Start of Data shown

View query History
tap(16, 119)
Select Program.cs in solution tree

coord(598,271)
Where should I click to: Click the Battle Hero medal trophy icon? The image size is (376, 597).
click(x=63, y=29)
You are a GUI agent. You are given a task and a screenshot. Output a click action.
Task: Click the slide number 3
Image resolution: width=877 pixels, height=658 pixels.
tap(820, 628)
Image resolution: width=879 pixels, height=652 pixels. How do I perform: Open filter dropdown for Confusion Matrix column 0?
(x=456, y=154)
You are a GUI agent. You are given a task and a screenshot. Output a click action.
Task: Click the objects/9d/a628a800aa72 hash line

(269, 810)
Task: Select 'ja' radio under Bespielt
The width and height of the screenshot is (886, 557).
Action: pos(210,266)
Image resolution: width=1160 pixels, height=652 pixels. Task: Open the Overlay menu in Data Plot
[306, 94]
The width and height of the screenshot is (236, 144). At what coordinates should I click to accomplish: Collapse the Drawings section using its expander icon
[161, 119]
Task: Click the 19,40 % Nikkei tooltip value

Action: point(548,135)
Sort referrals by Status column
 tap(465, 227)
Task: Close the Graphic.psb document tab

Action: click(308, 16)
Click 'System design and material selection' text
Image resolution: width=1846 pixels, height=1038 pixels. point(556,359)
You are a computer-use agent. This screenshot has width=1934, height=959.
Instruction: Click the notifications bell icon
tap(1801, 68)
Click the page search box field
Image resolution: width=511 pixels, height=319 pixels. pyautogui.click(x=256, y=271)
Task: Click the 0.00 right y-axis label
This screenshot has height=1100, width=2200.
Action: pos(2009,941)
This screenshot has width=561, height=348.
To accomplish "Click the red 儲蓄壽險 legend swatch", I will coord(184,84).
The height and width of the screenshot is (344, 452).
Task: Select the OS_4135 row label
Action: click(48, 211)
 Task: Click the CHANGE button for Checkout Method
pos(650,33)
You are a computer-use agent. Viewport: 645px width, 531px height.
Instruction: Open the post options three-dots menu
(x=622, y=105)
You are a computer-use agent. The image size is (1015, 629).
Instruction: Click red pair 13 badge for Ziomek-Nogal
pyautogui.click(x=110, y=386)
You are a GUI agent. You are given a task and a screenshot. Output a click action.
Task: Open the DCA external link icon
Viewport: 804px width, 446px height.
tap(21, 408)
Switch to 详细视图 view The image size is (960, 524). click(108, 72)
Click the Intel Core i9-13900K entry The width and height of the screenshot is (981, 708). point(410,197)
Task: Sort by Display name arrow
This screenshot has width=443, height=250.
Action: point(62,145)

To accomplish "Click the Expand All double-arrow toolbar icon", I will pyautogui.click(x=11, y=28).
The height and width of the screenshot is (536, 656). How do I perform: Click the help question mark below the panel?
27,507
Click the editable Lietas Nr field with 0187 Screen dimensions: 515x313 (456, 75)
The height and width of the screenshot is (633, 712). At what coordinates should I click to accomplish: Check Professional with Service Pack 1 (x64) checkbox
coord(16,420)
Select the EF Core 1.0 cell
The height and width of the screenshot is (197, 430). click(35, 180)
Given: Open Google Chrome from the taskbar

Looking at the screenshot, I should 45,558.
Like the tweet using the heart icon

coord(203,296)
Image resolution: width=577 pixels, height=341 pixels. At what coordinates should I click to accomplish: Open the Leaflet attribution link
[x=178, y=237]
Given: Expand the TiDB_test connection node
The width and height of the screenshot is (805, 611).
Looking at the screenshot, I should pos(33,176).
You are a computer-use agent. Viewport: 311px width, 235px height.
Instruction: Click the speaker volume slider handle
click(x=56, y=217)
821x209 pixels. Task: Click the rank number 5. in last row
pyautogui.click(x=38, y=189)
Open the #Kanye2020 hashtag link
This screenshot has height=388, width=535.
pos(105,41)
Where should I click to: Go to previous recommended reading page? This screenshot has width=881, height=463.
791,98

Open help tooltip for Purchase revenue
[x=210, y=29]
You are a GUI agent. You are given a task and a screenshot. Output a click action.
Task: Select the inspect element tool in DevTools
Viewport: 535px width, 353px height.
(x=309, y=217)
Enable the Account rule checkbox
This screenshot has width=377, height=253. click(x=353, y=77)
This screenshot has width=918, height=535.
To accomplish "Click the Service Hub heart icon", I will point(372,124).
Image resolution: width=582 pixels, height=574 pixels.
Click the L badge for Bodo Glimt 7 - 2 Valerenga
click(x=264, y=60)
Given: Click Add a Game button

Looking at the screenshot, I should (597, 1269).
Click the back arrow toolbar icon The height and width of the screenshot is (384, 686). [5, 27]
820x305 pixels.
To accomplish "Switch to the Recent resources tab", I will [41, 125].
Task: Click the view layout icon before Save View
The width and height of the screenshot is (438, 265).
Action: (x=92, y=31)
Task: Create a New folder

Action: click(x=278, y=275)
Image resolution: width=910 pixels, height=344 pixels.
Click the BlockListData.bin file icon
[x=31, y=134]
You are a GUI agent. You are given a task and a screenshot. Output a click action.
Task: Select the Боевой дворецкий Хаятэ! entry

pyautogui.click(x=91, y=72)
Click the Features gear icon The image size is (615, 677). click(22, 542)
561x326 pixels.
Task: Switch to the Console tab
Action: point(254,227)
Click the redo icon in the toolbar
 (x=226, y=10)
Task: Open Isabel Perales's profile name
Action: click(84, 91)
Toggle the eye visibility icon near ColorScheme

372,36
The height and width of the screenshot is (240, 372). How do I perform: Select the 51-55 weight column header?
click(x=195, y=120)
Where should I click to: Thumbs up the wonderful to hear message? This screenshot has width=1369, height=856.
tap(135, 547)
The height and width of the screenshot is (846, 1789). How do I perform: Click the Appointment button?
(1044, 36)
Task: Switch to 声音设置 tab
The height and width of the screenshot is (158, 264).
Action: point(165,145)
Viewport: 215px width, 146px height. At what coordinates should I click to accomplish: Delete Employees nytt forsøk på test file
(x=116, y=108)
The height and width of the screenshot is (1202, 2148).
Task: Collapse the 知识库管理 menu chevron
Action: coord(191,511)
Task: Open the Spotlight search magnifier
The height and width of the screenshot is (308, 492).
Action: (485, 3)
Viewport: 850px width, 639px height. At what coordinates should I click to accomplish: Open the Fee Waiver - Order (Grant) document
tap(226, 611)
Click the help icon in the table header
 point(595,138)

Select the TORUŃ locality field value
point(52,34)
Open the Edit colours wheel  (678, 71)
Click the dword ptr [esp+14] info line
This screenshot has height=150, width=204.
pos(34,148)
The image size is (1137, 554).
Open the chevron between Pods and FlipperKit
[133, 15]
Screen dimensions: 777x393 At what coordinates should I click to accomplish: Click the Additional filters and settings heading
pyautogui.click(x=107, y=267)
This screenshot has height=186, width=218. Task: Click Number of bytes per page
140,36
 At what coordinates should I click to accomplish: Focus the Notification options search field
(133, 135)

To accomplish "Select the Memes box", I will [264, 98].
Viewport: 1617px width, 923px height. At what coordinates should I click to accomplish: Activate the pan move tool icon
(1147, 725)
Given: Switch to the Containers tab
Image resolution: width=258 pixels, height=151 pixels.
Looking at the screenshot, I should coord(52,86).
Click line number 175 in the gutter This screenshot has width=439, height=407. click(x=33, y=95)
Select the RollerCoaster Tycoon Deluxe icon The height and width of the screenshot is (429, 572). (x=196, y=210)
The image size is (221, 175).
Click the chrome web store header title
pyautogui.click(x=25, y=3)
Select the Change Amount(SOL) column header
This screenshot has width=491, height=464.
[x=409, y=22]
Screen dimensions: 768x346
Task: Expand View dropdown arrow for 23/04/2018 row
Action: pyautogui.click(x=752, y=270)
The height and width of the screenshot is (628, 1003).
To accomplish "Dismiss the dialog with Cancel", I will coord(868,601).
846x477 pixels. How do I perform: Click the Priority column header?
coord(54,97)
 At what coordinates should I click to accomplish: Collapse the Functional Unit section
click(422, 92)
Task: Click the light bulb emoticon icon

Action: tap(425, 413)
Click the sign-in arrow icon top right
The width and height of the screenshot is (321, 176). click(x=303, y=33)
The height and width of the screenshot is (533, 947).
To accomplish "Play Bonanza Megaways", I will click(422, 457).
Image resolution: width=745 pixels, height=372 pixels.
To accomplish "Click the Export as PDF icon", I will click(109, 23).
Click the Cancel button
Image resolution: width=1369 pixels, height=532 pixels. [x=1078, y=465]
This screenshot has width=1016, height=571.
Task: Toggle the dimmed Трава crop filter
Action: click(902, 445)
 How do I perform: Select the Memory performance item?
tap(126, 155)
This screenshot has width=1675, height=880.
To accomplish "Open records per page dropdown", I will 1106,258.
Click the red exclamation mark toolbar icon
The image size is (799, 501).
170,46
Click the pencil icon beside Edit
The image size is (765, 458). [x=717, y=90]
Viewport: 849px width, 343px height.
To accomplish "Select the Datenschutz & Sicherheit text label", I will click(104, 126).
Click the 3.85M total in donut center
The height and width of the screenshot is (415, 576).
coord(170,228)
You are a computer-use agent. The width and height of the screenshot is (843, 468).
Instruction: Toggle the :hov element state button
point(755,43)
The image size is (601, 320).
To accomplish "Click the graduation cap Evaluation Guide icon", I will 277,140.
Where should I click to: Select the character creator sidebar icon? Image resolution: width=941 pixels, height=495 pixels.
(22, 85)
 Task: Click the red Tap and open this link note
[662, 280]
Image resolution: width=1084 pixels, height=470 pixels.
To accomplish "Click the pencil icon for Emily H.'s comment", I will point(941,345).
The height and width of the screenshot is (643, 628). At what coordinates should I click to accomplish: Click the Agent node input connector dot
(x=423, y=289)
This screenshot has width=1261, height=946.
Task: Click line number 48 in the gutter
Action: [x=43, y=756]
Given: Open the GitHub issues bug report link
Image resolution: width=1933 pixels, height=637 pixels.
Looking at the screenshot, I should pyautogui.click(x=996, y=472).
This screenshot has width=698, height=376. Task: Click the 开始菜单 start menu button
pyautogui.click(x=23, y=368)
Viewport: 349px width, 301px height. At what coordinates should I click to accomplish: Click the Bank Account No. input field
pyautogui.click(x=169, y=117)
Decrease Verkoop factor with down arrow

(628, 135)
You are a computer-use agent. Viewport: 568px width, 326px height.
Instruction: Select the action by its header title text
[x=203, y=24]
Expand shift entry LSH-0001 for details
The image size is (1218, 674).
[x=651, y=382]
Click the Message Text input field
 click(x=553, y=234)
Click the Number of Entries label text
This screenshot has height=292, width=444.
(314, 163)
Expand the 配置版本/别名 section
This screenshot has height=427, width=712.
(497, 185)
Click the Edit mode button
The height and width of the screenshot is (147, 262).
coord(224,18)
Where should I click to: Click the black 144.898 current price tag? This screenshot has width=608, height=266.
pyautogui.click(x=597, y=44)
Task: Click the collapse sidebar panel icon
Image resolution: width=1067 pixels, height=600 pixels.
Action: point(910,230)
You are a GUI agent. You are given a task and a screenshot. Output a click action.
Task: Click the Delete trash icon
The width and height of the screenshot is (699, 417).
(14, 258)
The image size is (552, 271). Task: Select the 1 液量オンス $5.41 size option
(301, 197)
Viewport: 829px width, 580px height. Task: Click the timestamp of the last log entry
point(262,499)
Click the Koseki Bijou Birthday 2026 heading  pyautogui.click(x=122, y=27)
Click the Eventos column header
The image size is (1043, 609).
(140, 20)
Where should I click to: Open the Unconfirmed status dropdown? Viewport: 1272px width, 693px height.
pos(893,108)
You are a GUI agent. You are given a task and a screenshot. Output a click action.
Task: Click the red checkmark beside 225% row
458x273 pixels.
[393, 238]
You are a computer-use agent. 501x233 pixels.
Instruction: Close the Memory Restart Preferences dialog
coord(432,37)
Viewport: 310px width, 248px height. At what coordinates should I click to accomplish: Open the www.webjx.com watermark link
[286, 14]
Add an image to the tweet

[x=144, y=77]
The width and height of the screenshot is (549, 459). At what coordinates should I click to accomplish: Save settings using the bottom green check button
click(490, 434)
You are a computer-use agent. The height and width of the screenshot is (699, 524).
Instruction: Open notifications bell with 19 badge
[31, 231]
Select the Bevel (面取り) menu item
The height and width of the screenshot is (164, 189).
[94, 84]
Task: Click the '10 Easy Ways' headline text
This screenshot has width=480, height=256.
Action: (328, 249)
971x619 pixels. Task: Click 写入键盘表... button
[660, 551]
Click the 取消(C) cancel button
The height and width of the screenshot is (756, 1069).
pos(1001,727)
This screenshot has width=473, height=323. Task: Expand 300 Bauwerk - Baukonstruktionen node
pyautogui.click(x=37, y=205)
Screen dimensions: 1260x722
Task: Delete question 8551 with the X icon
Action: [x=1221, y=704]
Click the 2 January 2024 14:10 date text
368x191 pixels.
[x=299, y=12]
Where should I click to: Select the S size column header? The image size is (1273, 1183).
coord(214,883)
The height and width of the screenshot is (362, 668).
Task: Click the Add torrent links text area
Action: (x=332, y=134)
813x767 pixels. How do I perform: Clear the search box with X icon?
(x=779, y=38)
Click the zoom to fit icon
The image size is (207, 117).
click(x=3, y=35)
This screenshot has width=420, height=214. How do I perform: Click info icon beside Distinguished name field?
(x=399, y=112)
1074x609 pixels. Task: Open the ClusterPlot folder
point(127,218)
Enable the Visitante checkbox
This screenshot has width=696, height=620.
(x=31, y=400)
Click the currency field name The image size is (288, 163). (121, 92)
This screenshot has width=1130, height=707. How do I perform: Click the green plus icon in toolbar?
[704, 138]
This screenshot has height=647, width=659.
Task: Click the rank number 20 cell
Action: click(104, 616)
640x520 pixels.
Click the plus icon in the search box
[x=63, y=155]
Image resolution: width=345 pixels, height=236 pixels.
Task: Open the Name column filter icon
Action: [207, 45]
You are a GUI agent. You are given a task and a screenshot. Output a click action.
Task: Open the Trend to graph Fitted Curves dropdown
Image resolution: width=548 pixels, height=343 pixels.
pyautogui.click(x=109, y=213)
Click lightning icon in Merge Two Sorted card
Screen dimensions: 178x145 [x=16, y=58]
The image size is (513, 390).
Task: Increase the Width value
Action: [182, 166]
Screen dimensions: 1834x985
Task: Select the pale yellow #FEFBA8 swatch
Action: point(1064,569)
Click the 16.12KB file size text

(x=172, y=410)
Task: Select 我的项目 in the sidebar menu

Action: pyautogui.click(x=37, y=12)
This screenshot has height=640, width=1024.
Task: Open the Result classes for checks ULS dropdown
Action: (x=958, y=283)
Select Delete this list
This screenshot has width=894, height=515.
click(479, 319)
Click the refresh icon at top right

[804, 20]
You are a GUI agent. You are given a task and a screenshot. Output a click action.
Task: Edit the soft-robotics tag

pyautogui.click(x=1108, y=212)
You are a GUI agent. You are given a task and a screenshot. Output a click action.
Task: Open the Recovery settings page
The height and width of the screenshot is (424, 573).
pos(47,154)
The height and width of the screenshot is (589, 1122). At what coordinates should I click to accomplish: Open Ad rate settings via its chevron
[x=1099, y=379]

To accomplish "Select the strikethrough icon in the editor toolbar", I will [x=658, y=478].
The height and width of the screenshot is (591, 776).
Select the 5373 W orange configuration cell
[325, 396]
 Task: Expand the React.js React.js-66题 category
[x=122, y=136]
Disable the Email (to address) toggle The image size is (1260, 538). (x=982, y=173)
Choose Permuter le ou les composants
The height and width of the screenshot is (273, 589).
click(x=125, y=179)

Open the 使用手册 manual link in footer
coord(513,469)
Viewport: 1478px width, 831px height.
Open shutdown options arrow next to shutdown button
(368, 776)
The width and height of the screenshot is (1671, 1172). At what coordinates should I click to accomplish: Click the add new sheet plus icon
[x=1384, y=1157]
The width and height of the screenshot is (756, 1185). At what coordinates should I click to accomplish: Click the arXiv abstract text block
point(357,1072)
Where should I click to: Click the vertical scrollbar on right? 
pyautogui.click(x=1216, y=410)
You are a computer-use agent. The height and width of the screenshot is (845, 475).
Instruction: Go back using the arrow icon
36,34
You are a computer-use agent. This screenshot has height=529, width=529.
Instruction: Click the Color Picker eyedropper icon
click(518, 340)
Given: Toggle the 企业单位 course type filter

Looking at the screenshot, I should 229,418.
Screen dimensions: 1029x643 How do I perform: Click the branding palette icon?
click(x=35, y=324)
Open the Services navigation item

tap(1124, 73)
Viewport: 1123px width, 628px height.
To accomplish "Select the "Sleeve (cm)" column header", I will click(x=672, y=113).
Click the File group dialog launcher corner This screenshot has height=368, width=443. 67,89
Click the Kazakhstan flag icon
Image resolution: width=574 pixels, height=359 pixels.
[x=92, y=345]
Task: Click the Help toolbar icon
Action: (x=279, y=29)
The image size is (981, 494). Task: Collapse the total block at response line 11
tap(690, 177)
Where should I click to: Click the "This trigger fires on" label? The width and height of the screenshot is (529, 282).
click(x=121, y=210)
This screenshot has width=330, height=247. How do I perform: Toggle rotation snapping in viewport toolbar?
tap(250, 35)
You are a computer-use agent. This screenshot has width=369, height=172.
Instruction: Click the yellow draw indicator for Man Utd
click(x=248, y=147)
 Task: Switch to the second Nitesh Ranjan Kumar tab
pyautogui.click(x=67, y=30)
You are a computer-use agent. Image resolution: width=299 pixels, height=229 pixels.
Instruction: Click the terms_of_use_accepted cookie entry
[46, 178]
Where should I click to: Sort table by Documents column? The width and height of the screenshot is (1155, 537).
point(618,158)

End of Data shown

_Aim of the task_: Copy out, word for word, everything in the records above from the line containing "Where should I click to: Select the S" down to the line containing "(x=172, y=410)", including both of those lines.

_Right answer_:
Where should I click to: Select the S size column header? The image size is (1273, 1183).
coord(214,883)
The height and width of the screenshot is (362, 668).
Task: Click the Add torrent links text area
Action: (x=332, y=134)
813x767 pixels. How do I perform: Clear the search box with X icon?
(x=779, y=38)
Click the zoom to fit icon
The image size is (207, 117).
click(x=3, y=35)
This screenshot has width=420, height=214. How do I perform: Click info icon beside Distinguished name field?
(x=399, y=112)
1074x609 pixels. Task: Open the ClusterPlot folder
point(127,218)
Enable the Visitante checkbox
This screenshot has width=696, height=620.
(x=31, y=400)
Click the currency field name The image size is (288, 163). (121, 92)
This screenshot has width=1130, height=707. How do I perform: Click the green plus icon in toolbar?
[704, 138]
This screenshot has height=647, width=659.
Task: Click the rank number 20 cell
Action: click(104, 616)
640x520 pixels.
Click the plus icon in the search box
[x=63, y=155]
Image resolution: width=345 pixels, height=236 pixels.
Task: Open the Name column filter icon
Action: [207, 45]
You are a GUI agent. You are given a task and a screenshot. Output a click action.
Task: Open the Trend to graph Fitted Curves dropdown
Image resolution: width=548 pixels, height=343 pixels.
pyautogui.click(x=109, y=213)
Click lightning icon in Merge Two Sorted card
Screen dimensions: 178x145 [x=16, y=58]
The image size is (513, 390).
Task: Increase the Width value
Action: [182, 166]
Screen dimensions: 1834x985
Task: Select the pale yellow #FEFBA8 swatch
Action: point(1064,569)
Click the 16.12KB file size text

(x=172, y=410)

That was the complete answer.